Mechanism regulation over dual-atom catalyst enables high-performance oxidative alcohol esterification

Abstract

The development of heterogeneous catalysts with well-defined uniform isolated or multiple active sites is of great importance for understanding catalytic performances and studying reaction mechanisms. Herein, we present a CoCu dual-atom catalyst (CoCu-DAC) where bonded Co–Cu dual-atom sites are embedded in N-doped carbon matrix with a well-defined Co(OH)CuN6 structure. The CoCu-DAC exhibits higher catalytic activity and selectivity than the Co single-atom catalyst (Co-SAC) and Cu single-atom catalyst (Cu-SAC) counterparts in the catalytic oxidative esterification of alcohols and a variety of methyl and alkyl esters have been successfully synthesized. Kinetic studies reveal that the activation energy (29.7 kJ mol−1) over CoCu-DAC is much lower than that over Co-SAC (38.4 kJ mol−1) and density functional theory (DFT) studies disclose that two different mechanisms are regulated over CoCu-DAC and Co-SAC/Cu-SAC in three-step esterification of alcohols. The bonded Co–Cu and adjacent N species efficiently catalyze the elementary reactions of alcohol dehydrogenation, O2 activation and ester formation, respectively.
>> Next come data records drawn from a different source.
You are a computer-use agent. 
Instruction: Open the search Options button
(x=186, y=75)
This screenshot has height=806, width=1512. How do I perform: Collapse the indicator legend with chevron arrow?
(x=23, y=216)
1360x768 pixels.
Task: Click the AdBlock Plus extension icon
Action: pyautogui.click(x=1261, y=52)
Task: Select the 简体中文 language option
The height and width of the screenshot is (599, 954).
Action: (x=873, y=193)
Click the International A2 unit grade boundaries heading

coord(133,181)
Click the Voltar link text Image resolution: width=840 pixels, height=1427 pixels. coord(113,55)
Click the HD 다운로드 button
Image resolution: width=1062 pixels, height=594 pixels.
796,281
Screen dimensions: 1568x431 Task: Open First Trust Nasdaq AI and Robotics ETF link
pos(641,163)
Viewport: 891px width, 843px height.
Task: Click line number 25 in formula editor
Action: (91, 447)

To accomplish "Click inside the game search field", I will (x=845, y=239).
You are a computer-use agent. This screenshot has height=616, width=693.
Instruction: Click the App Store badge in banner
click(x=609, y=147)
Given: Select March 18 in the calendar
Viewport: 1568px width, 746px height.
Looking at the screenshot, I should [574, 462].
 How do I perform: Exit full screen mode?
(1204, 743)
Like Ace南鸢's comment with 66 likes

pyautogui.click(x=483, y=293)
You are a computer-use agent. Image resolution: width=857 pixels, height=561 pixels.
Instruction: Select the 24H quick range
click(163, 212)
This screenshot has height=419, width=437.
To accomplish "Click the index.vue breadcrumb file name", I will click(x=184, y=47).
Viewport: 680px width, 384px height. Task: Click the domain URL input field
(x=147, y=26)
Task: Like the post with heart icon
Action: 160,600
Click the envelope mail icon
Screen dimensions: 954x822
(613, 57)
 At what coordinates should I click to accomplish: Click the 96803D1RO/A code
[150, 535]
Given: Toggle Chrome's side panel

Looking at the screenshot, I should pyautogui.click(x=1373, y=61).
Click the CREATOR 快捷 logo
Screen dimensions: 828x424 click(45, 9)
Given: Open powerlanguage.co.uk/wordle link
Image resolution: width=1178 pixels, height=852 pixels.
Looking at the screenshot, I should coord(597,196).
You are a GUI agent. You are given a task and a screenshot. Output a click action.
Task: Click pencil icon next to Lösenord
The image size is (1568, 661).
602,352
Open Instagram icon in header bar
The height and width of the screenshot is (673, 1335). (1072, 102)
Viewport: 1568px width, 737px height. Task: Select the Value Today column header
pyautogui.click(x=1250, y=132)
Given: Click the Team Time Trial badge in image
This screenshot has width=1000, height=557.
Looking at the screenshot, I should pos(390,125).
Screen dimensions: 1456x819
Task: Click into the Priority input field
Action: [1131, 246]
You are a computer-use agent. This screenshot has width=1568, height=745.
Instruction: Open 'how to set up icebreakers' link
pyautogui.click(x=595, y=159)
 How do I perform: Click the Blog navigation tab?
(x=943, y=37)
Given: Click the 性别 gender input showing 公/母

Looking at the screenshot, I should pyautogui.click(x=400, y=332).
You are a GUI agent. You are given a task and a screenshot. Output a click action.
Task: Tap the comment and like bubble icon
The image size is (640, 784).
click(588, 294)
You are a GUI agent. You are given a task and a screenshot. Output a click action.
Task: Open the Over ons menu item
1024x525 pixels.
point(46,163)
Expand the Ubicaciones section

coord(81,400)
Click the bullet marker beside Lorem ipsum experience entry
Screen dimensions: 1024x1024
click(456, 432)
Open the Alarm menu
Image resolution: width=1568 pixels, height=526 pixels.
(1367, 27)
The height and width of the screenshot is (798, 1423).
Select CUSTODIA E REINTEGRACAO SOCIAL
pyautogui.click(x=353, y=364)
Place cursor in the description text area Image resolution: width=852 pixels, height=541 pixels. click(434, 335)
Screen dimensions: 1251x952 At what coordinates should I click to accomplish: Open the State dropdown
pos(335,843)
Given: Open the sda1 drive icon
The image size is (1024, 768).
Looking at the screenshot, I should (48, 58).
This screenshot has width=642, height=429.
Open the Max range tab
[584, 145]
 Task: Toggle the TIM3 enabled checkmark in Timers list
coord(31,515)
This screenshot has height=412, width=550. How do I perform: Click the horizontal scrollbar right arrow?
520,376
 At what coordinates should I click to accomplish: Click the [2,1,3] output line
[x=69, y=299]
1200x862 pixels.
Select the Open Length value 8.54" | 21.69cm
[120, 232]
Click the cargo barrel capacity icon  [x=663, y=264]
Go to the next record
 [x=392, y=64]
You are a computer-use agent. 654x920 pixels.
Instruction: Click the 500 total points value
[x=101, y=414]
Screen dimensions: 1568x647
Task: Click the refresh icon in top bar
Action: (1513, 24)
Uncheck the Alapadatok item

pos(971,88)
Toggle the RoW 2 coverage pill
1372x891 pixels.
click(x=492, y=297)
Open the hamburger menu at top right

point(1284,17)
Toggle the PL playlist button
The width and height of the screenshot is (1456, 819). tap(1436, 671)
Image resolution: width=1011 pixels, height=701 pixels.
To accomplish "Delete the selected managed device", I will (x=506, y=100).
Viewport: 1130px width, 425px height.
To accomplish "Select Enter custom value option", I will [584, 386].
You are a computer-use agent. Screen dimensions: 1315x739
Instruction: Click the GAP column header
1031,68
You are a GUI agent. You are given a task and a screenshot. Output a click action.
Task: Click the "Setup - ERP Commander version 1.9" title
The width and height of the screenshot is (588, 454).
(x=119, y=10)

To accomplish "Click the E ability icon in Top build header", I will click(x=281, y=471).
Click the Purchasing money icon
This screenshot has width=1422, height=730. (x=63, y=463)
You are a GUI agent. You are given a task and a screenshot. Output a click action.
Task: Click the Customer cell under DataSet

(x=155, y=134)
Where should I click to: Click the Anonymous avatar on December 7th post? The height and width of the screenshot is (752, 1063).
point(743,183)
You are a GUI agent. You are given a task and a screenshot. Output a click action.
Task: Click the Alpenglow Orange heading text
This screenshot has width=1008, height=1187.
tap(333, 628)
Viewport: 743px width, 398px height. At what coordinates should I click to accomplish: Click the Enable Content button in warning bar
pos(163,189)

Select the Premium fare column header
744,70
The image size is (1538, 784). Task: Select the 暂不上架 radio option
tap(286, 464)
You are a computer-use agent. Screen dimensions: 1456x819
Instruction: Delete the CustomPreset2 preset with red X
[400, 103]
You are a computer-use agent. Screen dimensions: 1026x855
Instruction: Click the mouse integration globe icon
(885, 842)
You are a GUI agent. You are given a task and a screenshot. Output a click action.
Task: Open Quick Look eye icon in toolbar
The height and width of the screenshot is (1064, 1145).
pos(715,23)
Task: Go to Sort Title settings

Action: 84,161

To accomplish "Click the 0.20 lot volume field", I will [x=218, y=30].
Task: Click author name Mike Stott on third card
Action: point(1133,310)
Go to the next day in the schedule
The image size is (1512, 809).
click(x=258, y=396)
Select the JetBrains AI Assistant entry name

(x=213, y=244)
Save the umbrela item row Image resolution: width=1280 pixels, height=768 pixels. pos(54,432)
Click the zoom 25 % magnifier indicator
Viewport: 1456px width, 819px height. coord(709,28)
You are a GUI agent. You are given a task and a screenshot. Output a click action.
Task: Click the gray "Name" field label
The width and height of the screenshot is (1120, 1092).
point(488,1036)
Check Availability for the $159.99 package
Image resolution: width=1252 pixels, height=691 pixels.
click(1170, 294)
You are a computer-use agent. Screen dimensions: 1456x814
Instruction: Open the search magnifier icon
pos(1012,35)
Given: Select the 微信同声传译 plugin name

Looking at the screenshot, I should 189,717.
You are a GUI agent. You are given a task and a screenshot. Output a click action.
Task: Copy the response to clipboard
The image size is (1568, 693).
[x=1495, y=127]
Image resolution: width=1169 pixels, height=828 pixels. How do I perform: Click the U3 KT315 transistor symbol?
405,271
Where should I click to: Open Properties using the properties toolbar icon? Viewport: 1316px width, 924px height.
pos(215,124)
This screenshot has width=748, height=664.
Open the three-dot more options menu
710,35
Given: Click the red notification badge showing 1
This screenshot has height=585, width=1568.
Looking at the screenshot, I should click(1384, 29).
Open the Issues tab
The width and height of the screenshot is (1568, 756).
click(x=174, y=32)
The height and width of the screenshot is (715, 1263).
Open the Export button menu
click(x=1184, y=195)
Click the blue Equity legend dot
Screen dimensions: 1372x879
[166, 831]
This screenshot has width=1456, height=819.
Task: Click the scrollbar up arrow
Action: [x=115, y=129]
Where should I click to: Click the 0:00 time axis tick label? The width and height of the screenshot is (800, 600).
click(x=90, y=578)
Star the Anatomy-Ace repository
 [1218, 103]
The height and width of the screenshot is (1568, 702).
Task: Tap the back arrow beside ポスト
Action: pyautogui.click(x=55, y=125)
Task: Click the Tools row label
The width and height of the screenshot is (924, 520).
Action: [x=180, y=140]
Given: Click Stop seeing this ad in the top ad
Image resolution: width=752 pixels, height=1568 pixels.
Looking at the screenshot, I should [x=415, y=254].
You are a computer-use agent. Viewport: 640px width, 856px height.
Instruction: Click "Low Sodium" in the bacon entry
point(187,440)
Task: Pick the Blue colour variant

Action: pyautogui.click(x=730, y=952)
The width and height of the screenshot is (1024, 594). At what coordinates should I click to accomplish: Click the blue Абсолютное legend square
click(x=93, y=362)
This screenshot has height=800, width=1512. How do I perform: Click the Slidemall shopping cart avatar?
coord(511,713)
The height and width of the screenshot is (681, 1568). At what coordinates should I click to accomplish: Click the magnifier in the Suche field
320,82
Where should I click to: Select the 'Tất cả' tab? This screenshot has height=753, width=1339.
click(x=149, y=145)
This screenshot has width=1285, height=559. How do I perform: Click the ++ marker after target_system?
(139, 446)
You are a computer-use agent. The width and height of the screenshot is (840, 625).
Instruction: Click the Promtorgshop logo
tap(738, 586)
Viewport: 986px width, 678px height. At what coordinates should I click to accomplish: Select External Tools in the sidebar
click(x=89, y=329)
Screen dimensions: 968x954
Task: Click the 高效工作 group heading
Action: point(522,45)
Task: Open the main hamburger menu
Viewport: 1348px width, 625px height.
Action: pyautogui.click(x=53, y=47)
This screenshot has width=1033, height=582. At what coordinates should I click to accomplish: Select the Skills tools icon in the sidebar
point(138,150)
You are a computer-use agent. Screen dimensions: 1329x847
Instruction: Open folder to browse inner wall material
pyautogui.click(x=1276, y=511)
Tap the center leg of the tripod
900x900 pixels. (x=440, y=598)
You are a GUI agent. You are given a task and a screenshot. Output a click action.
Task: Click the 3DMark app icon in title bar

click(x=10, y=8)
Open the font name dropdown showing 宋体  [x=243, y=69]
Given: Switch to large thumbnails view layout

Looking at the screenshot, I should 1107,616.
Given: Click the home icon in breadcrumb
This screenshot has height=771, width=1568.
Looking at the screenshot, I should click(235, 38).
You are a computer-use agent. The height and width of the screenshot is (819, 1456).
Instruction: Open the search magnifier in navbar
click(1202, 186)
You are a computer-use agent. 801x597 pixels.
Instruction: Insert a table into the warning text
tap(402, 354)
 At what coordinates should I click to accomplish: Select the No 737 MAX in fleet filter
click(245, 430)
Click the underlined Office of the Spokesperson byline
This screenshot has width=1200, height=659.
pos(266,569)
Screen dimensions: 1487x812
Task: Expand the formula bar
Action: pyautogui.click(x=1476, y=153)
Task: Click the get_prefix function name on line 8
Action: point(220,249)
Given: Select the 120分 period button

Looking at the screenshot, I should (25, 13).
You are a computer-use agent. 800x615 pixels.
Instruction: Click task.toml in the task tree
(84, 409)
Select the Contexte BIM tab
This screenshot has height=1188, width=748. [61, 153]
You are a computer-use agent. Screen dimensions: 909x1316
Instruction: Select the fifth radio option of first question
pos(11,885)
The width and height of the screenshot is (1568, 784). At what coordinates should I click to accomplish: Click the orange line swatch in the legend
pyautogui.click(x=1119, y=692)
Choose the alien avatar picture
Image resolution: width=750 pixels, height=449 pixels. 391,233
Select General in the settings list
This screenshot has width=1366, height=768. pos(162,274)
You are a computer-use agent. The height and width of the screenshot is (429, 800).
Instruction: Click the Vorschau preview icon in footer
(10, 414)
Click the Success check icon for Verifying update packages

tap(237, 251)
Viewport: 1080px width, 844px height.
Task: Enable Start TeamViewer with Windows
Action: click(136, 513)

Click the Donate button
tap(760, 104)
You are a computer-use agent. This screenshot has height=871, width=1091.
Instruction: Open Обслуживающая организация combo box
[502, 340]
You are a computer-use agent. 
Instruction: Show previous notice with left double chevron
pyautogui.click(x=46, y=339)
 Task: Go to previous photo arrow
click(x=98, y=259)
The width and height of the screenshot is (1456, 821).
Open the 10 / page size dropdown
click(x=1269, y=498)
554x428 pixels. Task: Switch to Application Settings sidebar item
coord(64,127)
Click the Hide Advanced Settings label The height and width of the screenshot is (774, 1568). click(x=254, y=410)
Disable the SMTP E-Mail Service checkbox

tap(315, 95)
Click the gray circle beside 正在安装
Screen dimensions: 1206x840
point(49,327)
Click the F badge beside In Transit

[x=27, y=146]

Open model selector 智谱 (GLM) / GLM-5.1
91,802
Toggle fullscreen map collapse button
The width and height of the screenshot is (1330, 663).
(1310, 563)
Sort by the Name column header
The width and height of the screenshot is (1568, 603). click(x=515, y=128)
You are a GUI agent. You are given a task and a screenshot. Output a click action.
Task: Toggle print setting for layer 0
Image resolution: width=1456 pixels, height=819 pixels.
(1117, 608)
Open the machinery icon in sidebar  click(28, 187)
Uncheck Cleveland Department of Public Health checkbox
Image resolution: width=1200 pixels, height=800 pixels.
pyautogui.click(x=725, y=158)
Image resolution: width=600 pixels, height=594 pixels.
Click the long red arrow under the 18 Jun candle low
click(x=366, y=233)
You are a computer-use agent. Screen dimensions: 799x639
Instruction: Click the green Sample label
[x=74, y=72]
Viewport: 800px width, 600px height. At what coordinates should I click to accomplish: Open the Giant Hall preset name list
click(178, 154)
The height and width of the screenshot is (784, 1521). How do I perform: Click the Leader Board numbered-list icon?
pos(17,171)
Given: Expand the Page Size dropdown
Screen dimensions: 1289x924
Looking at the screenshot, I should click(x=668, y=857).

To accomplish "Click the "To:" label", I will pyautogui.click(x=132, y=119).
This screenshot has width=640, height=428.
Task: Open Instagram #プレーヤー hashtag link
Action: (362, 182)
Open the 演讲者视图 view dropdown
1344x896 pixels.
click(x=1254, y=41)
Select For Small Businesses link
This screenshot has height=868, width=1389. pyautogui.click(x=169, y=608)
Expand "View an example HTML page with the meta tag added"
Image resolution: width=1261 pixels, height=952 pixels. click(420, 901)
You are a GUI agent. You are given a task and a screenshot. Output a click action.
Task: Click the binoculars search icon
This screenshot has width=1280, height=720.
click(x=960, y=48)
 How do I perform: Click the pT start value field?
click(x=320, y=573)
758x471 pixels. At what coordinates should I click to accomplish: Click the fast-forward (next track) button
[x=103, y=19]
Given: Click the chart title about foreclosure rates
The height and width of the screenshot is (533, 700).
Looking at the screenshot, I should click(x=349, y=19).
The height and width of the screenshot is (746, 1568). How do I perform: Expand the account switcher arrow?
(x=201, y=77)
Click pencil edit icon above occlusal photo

The stepwise alkoxy pathway (O–H and C–H scissions) is preferred for both alcohol dehydrogenation and ester formation over CoCu-DAC, while the progressive hydroxylalkyl pathway (C–H and O–H scissions) for alcohol dehydrogenation and simultaneous hemiacetal dehydrogenation are favored over Co-SAC and Cu-SAC. Characteristic peaks in the Fourier transform infrared spectroscopy analysis may confirm the formation of the metal-C intermediate and the hydroxylalkyl pathway over Co-SAC.